TASK GOAL
Up to and including the line with "Image resolution: width=1849", output the records exactly as they appear.

EXCERPTED RECORDS
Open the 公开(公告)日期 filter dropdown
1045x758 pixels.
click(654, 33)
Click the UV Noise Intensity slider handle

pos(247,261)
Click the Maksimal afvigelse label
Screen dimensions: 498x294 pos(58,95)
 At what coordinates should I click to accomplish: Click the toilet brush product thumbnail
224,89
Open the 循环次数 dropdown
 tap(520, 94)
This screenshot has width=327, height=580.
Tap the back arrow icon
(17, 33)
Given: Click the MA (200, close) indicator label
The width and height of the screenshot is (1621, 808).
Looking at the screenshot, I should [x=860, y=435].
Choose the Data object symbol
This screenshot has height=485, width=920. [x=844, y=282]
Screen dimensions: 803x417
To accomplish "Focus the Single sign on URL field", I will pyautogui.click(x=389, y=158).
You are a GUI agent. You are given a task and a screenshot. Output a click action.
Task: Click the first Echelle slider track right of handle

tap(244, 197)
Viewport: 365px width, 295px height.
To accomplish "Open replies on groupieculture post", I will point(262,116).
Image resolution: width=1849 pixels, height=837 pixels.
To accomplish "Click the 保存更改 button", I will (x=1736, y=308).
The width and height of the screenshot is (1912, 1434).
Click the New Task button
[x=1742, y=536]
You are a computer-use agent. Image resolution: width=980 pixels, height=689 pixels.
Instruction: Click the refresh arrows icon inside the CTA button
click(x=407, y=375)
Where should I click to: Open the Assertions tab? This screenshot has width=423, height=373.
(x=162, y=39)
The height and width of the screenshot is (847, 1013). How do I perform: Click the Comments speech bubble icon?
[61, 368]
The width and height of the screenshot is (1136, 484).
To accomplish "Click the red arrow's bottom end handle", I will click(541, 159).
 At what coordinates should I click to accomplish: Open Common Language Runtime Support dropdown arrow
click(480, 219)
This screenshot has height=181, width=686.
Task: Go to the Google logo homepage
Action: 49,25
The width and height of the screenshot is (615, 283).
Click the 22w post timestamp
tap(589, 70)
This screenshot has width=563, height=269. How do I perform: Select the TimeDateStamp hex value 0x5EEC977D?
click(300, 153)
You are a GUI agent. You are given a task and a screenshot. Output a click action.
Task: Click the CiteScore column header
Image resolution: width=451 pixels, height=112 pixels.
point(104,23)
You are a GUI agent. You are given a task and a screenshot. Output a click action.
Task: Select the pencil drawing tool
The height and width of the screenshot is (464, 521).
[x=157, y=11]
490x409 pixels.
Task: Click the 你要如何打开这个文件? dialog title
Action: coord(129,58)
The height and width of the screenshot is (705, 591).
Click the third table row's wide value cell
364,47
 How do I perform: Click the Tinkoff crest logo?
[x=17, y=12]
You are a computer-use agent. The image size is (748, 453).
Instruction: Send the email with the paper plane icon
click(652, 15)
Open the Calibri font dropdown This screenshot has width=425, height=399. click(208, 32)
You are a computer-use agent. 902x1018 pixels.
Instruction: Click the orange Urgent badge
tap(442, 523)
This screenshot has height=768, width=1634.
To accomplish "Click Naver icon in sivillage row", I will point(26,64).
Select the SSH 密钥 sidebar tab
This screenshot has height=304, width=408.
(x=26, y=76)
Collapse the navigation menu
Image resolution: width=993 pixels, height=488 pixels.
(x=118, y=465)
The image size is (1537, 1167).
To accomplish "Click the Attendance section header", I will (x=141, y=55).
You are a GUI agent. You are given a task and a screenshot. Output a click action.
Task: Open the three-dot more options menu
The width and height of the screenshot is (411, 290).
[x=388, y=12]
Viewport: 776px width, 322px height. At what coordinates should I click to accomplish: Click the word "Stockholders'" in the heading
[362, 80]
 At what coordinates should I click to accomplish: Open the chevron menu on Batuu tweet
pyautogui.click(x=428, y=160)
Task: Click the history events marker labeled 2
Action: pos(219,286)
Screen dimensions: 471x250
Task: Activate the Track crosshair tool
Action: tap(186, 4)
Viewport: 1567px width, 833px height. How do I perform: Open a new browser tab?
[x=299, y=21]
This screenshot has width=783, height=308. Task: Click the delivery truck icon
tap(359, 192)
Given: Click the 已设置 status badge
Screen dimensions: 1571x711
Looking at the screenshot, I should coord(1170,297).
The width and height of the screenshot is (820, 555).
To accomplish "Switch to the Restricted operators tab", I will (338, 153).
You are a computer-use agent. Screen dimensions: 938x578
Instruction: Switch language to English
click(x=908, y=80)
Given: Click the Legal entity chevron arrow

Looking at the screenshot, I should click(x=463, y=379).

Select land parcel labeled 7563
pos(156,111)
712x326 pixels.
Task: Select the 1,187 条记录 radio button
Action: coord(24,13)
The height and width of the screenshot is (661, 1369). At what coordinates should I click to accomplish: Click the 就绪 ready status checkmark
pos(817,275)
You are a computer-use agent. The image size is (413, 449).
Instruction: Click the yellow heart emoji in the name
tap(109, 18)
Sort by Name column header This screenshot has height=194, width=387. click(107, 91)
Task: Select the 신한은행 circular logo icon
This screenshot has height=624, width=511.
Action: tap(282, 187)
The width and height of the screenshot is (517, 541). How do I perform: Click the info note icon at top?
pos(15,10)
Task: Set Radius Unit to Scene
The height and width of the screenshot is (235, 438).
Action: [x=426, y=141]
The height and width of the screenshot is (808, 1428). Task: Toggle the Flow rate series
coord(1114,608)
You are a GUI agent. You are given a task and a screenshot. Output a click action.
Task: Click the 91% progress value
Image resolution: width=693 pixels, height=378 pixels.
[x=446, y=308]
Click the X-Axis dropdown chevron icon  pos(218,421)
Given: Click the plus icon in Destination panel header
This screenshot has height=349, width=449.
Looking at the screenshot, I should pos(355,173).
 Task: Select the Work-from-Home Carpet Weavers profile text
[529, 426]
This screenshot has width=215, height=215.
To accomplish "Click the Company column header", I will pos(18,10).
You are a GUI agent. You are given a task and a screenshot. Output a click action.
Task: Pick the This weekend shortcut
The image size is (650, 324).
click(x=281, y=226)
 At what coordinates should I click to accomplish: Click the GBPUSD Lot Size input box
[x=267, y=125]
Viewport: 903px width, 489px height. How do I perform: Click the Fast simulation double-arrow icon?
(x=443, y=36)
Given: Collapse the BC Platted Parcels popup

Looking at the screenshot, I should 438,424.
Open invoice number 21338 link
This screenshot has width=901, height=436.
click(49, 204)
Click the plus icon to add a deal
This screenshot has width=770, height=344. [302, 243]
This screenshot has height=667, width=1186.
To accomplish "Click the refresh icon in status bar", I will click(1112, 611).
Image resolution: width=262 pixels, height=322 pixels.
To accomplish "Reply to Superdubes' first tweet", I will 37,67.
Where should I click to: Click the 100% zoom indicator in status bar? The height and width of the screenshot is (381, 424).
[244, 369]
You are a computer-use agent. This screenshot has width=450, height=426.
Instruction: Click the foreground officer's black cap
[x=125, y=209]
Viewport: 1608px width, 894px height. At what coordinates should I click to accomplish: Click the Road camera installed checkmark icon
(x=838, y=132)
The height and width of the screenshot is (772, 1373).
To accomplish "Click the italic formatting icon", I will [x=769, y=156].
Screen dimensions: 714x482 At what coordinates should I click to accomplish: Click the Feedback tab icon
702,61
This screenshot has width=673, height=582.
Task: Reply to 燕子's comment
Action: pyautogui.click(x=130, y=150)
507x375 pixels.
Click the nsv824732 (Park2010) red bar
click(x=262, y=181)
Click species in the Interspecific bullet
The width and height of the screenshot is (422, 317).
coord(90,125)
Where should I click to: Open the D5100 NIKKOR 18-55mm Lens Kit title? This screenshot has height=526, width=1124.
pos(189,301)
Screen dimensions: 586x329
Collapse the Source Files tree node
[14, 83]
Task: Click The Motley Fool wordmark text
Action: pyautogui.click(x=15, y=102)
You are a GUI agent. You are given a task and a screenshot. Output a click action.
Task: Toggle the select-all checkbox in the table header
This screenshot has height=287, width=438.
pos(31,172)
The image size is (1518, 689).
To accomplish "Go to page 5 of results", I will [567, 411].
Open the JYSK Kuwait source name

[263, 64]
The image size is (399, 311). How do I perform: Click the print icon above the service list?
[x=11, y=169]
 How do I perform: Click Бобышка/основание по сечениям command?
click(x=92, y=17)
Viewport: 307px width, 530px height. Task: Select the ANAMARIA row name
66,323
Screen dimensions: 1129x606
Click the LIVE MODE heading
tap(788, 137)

THE COMPLETED TASK
Open the 公开(公告)日期 filter dropdown
1045x758 pixels.
click(654, 33)
Click the UV Noise Intensity slider handle

pos(247,261)
Click the Maksimal afvigelse label
Screen dimensions: 498x294 pos(58,95)
 At what coordinates should I click to accomplish: Click the toilet brush product thumbnail
224,89
Open the 循环次数 dropdown
 tap(520, 94)
This screenshot has width=327, height=580.
Tap the back arrow icon
(17, 33)
Given: Click the MA (200, close) indicator label
The width and height of the screenshot is (1621, 808).
Looking at the screenshot, I should [x=860, y=435].
Choose the Data object symbol
This screenshot has height=485, width=920. [x=844, y=282]
Screen dimensions: 803x417
To accomplish "Focus the Single sign on URL field", I will pyautogui.click(x=389, y=158).
You are a GUI agent. You are given a task and a screenshot. Output a click action.
Task: Click the first Echelle slider track right of handle

tap(244, 197)
Viewport: 365px width, 295px height.
To accomplish "Open replies on groupieculture post", I will point(262,116).
Image resolution: width=1849 pixels, height=837 pixels.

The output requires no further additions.